Kebaruan, Dan Inventif Dan Dapat Diindustrialisasikan, Syarat Inovasi Masuk HaKI

Kebaruan, dan Inventif dan Dapat Diindustrialisasikan, Syarat Inovasi Masuk HaKI

Kebaruan, dan Inventif dan Dapat Diindustrialisasikan, Syarat Inovasi Masuk HaKI


Hak atas Kekayaan Intelektual (HaKI) perlu dipahami oleh dosen dan mahasiswa. Banyak temuan dan inovasi yang dihasilkan dalam proses belajar di perguruan tinggi, belum didaftarkan untuk memperoleh perlindungan hukum terkait Hak atas Kekayaan Intelektual, ungkap Dr. Bambang Moertono Setiawan, MM., Akt., CA Rektor Universitas Teknologi Yogyakarta (UTY), dalam acara Sosialisasi Penguatan Inovasi dan Hak Atas Kekayaan Intelektual di Kampus 1 UTY, Jum’at 15 Nopember 2019. Lebih lanjut Bambang Moertono menyampaikan bahwa ke depan Tugas Akhir (TA) mahasiswa akan diarahkan menjadi produk nyata bukan hanya menjadi koleksi tulisan ilmiah di perpustakaan.    

Acara Sosialisasi yang menghadirkan Ir. Retno Sumekar, M.Si, Direktur Perusahaan Pemula Berbasis Teknologi, Direktorat Jenderal Penguatan Inovasi, Kementerian Riset dan Teknologi/Badan Riset dan Inovasi Nasional tersebut, diikuti oleh seluruh Tenaga Pendidikan UTY. Dalam kesempatan itu Retno Sumekar menjelaskan secara detail tentang Hak Cipta, Merek Dagang, Paten, Rahasia Dagang, Desain Industri, Sirkuit Layout Terpadu, dan Indikasi Geografis (Perlindungan Varietas Tanaman). Retno Sumekar menyampaikan bahwa mayoritas Dosen dalam melakukan penelitian dan membuat inovasi pada umumnya baru memenuhi dua syarat yakni syarat kebaruan, dan inventif saja.  Sedangkan syarat ketiga yakni dapat diindustrikan/dokomersialkan, rata-rata belum terpenuhi. Sehingga sulit untuk masuk kriteria HaKI.

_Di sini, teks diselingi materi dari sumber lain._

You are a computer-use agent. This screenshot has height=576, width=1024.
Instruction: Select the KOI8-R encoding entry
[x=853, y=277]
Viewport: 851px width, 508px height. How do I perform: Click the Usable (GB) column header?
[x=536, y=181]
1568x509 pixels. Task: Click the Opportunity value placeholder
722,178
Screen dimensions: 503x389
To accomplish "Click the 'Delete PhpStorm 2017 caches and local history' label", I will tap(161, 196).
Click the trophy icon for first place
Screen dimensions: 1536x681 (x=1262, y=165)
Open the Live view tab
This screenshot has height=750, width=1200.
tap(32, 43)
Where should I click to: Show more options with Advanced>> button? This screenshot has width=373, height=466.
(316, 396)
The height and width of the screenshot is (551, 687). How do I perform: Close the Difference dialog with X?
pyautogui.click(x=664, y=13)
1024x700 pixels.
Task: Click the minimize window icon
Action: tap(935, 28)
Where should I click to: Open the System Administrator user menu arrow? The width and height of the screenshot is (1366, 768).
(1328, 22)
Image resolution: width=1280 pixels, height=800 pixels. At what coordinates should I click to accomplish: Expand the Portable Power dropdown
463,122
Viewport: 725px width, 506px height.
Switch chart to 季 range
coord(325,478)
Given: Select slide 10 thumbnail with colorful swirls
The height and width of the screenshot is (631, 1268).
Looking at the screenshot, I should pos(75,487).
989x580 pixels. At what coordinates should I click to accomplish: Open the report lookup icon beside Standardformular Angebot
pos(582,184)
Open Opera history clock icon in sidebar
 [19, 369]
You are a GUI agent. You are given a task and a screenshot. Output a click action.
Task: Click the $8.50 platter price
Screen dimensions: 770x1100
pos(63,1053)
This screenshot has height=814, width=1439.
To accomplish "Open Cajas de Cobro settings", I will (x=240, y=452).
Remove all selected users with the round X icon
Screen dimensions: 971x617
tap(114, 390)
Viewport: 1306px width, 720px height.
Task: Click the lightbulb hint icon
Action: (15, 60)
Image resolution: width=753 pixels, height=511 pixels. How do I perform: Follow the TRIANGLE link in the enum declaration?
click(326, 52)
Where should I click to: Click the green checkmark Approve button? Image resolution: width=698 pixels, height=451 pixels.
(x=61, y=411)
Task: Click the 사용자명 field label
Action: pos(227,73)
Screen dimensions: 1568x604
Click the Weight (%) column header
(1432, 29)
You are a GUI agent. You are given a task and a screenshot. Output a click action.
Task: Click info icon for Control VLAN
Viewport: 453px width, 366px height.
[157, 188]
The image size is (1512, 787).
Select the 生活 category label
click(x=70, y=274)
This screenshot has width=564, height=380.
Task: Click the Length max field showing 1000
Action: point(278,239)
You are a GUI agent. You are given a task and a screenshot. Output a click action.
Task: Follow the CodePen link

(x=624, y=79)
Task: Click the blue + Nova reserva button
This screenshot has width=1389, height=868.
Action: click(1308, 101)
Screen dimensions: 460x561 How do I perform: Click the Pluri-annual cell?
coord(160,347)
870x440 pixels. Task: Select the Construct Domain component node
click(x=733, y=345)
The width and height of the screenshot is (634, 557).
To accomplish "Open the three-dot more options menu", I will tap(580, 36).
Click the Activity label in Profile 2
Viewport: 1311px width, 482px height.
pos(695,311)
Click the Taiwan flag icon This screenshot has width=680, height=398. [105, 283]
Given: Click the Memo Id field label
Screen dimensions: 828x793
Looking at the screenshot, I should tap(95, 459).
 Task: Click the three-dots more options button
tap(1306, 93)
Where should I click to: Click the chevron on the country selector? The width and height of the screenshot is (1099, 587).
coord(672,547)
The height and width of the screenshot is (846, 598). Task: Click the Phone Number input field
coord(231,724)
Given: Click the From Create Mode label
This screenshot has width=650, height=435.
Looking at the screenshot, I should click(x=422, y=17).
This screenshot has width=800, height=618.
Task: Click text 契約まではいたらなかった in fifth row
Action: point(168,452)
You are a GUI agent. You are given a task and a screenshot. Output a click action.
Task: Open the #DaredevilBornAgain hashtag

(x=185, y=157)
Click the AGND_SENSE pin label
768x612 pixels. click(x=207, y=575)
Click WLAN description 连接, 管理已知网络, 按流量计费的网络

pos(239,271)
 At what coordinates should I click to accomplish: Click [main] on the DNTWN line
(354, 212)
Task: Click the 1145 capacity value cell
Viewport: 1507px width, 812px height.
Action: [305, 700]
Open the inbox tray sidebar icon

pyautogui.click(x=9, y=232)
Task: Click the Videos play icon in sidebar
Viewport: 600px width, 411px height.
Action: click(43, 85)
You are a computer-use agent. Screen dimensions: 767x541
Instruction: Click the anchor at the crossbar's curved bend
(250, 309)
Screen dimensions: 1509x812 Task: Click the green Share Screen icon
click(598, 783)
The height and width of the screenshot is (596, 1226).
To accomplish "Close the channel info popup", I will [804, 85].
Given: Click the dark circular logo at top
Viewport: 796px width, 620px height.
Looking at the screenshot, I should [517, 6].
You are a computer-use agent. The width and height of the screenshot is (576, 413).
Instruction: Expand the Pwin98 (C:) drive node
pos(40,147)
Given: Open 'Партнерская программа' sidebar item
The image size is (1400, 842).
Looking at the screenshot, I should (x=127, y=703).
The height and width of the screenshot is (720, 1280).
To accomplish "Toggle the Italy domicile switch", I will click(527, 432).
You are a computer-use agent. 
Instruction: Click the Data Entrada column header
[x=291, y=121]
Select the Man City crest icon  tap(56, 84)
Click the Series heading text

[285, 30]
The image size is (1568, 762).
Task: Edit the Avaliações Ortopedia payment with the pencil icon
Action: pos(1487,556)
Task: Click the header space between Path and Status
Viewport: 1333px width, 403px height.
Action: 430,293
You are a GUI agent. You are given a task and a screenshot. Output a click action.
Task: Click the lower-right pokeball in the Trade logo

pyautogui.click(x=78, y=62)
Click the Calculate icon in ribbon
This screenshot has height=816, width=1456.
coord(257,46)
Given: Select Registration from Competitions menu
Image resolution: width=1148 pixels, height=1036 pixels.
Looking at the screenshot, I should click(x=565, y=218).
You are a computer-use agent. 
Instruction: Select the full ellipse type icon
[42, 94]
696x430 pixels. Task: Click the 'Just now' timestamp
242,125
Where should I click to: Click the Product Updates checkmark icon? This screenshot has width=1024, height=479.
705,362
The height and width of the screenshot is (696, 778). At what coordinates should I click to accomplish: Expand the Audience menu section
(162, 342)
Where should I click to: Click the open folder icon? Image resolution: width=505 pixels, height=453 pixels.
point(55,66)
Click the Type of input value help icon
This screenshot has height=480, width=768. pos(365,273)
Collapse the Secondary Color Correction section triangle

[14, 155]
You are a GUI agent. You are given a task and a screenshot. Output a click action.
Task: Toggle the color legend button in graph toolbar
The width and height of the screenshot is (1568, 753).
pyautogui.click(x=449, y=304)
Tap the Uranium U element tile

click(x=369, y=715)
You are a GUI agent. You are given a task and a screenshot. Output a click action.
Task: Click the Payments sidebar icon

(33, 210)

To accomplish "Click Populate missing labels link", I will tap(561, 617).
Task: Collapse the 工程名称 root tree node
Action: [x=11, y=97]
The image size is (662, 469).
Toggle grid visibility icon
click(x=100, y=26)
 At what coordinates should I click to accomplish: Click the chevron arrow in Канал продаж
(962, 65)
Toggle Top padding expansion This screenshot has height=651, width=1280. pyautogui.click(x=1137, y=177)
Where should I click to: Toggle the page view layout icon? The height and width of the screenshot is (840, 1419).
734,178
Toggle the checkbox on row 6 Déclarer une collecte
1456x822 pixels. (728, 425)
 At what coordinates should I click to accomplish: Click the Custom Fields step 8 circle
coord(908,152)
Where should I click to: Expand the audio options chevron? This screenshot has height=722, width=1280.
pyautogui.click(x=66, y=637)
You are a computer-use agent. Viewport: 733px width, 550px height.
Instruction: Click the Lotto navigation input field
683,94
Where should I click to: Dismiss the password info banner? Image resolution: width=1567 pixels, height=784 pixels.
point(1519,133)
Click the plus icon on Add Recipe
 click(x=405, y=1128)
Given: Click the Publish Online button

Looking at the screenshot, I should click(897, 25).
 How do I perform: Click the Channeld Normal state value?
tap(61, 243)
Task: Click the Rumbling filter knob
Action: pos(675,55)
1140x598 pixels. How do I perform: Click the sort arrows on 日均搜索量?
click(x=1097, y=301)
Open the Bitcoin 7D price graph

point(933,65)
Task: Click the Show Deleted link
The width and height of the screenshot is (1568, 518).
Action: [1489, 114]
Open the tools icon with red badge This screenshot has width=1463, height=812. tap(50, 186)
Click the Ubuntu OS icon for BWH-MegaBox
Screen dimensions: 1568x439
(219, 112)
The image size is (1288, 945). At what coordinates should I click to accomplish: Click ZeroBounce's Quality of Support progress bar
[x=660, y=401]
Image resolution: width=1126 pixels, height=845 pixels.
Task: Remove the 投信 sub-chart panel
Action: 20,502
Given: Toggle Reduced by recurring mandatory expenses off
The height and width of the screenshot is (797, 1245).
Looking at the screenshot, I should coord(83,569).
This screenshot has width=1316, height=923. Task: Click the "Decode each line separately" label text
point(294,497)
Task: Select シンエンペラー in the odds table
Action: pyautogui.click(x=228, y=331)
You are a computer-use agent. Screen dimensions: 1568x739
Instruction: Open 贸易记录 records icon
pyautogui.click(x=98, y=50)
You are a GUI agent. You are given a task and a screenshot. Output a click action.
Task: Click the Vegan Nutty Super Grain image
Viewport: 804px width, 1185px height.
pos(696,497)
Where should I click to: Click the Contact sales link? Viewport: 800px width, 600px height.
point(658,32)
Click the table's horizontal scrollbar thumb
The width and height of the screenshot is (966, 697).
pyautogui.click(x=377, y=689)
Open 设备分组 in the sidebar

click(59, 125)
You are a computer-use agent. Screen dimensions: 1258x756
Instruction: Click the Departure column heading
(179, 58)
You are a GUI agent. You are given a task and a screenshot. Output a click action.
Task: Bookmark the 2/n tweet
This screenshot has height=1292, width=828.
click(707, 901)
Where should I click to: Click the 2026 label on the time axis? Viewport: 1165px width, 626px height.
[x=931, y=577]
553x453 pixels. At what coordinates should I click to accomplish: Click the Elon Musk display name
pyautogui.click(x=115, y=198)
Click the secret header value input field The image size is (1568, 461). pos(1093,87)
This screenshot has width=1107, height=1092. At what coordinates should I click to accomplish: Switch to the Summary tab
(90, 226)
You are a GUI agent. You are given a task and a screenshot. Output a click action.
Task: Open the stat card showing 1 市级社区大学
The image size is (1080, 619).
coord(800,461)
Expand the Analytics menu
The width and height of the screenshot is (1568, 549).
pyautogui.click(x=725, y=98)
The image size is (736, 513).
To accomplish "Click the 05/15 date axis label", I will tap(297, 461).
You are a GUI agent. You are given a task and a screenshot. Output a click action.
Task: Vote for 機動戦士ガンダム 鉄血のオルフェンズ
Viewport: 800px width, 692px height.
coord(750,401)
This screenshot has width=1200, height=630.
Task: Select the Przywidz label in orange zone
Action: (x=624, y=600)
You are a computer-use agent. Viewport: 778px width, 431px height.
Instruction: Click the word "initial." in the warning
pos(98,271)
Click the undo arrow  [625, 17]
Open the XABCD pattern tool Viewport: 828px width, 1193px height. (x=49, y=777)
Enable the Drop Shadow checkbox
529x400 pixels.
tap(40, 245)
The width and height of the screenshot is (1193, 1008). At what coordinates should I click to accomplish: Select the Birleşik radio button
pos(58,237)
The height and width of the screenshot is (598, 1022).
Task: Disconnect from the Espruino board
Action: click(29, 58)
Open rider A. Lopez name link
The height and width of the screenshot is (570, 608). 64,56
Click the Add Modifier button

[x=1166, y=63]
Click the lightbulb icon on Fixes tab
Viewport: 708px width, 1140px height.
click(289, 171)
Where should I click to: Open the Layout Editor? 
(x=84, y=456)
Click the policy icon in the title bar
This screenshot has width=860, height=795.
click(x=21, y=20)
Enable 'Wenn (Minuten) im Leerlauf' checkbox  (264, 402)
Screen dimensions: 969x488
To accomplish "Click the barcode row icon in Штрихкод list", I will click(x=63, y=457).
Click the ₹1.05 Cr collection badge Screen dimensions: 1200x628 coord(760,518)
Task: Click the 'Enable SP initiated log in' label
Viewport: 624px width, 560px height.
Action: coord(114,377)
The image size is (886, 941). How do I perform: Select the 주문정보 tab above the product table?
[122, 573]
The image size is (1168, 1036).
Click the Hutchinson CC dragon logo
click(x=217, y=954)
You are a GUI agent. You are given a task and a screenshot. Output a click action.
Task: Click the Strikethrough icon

Retno Sumekar menyampaikan bahwa Indonesia memiliki kekayaan potensi yang luar biasa. Namun banyak potensi yang diakui oleh orang luar karena lemahnya dokumentasi oleh orang Indonesia sendiri.  Ia mencontohkan tentang batik Indramayu yang di hak ciptakan oleh orang Jepang.

Selain itu, Retno Sumekar juga menyampaikan keprihatinannya karena jumlah start up di Indonesia masih rendah, yakni baru mencapai 1,08% dari jumlah penduduk. Sementara Singapore 7%, Malaysia 5%, Thailand 4% dan Vietnam 3,3%. Oleh karena ia menyampaikan bahwa sudah selayaknya jika universitas menjadi tumpuan dalam menggerakkan dan mengembangkan inovasi dan kreasi, karena universitas merupakan lembaga riset dan pencetak sumber daya yang unggul. Ia sangat berharap akan muncul start up –start up baru dari universitas-universitas di Indonesia, termasuk dari UTY.   

Dalam sesi tanya jawab yang dipandu moderator Puji Utomo, ST, MT,  Retno Sumekar menyampaikan pentingnya kolaborasi multi disiplin ilmu. Inovasi dari orang teknik saja tidak akan lengkap karena dalam inovasi ada faktor sosio kultural yang harus diperhitungkan. Begitu pula inovasi dalam aspek sosial, saat ini sangat perlu adanya sentuhan teknologi untuk hidup lebih mudah dan lebih berkualitas, tambahnya.